▶ BRIEF:
Below are the entries. Transcribe exactly the lines from the one with "Click the sort arrow on the ID column" through the one with "The height and", ends included, and leave out all others.

[Opening ENTRIES SUPPLIED section]

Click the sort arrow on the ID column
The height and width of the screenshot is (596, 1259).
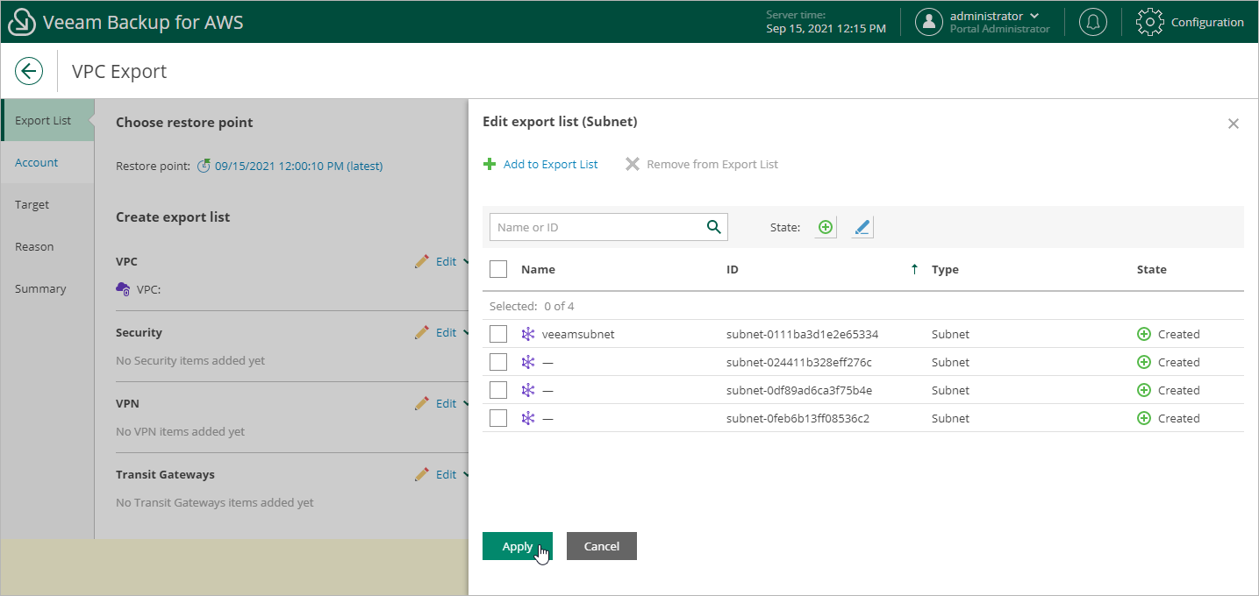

[Closing ENTRIES SUPPLIED section]
[Opening ENTRIES SUPPLIED section]

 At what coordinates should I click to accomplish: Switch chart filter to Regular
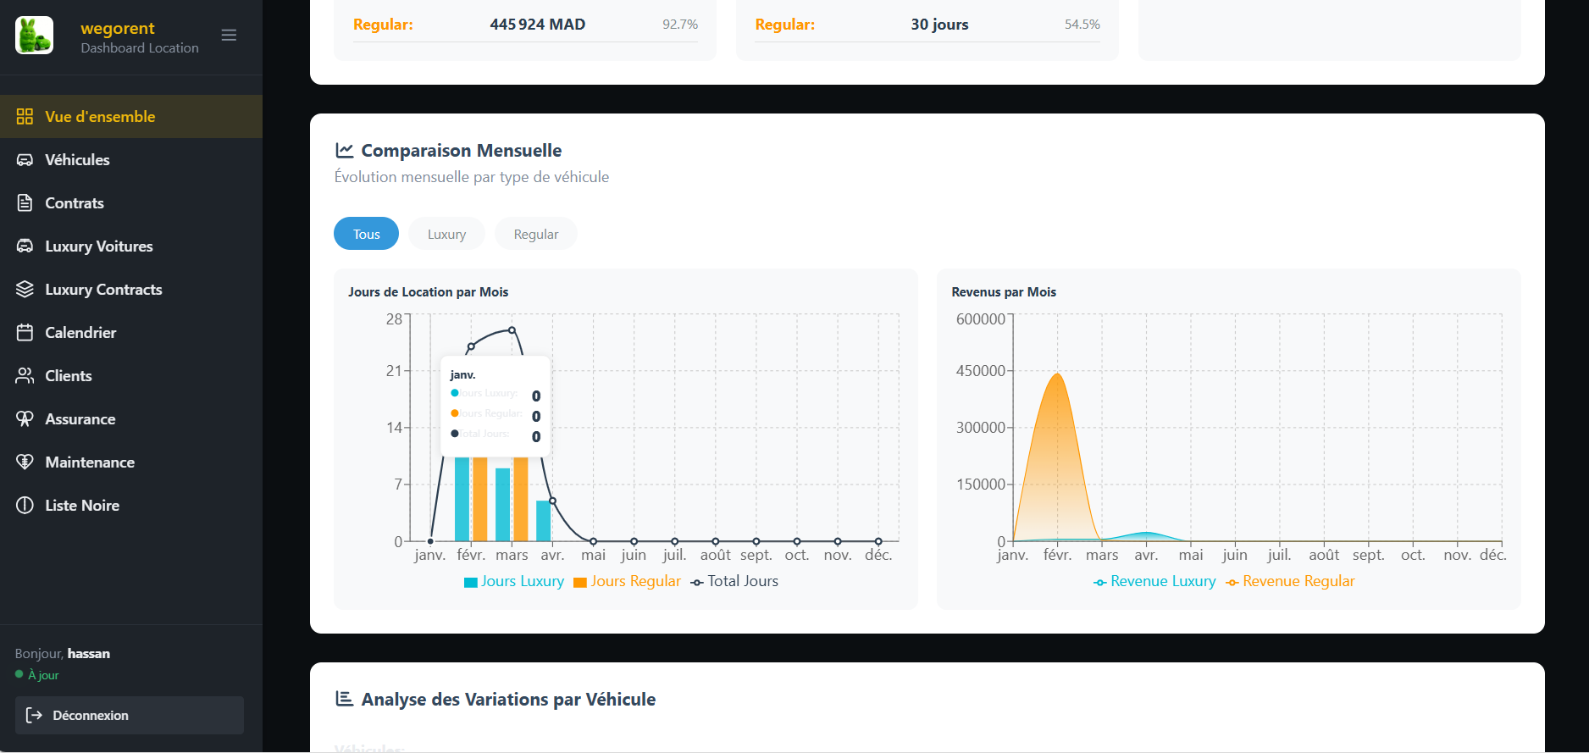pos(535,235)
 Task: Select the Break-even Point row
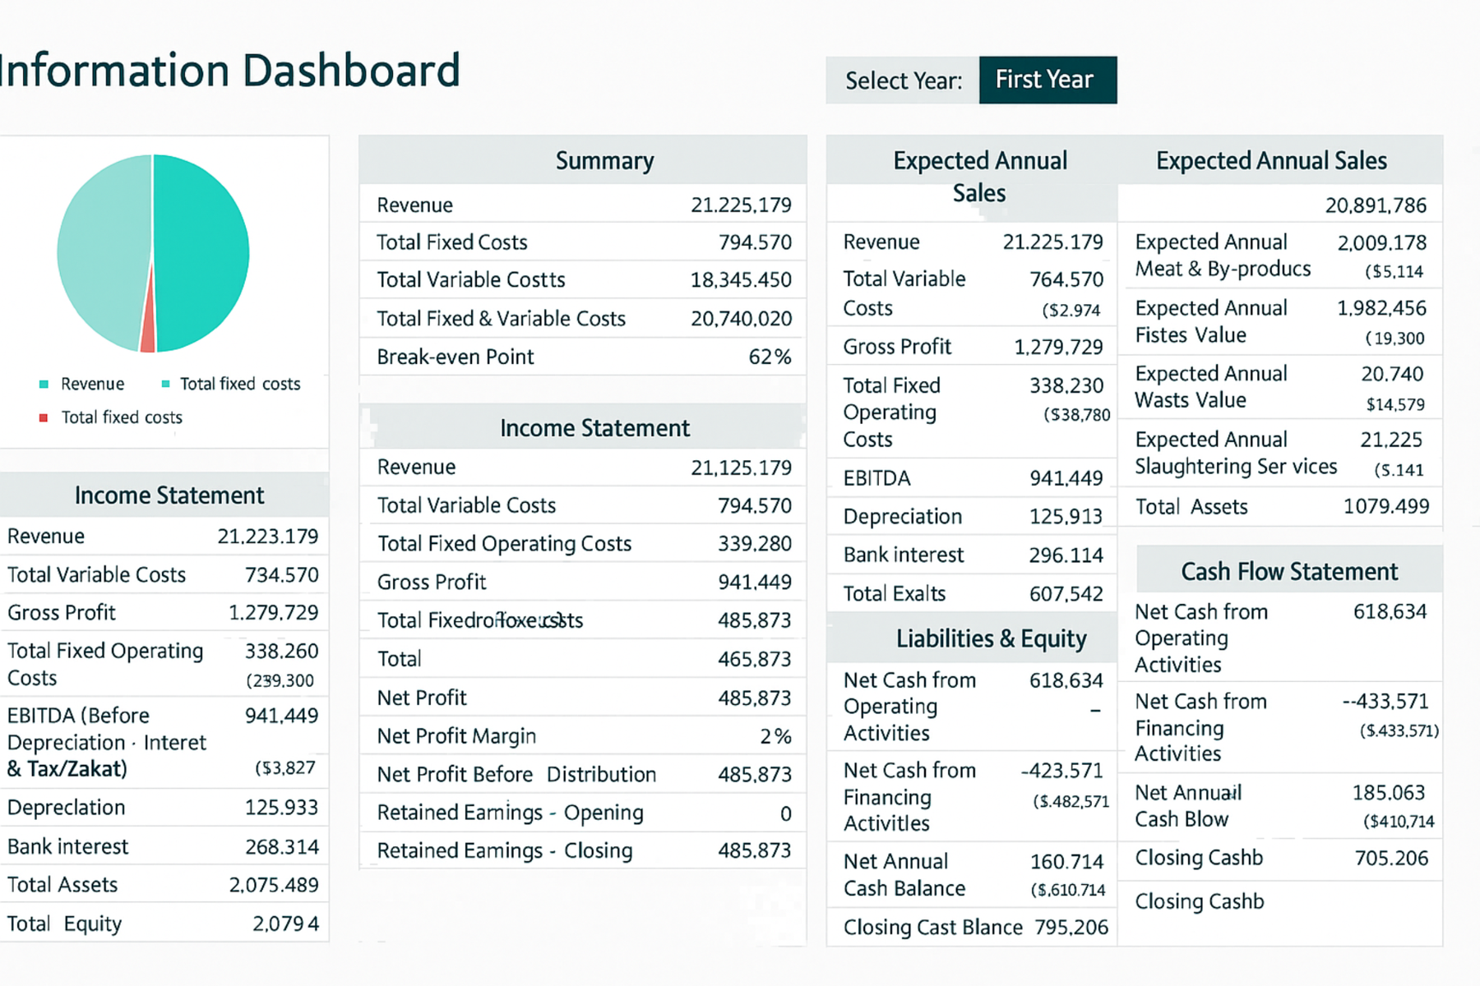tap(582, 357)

[Closing ENTRIES SUPPLIED section]
[Opening ENTRIES SUPPLIED section]

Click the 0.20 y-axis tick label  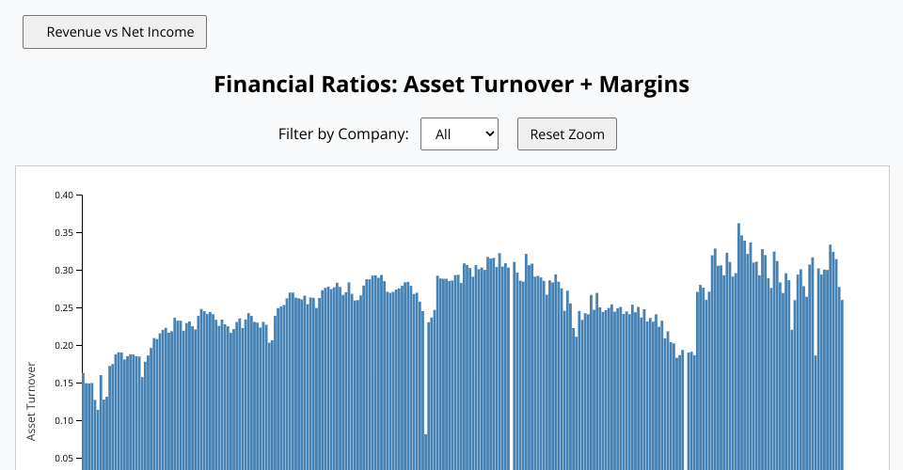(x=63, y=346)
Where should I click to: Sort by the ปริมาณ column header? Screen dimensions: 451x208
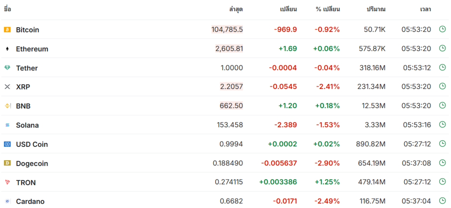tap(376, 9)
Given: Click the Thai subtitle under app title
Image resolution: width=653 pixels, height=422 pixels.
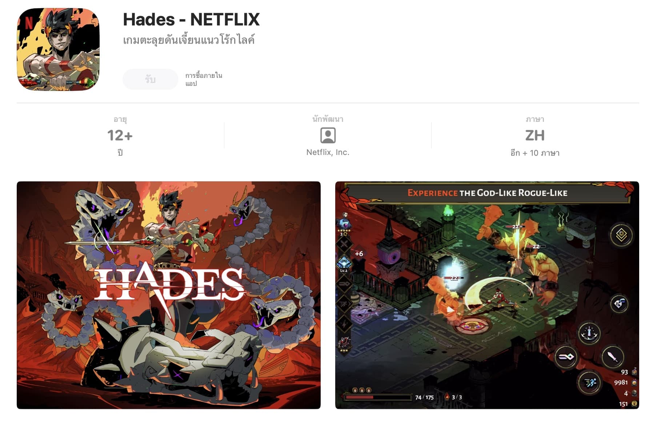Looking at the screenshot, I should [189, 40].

[Closing ENTRIES SUPPLIED section]

▶ WRITTEN ANSWER:
Click the sort arrow on the ID column
The height and width of the screenshot is (596, 1259).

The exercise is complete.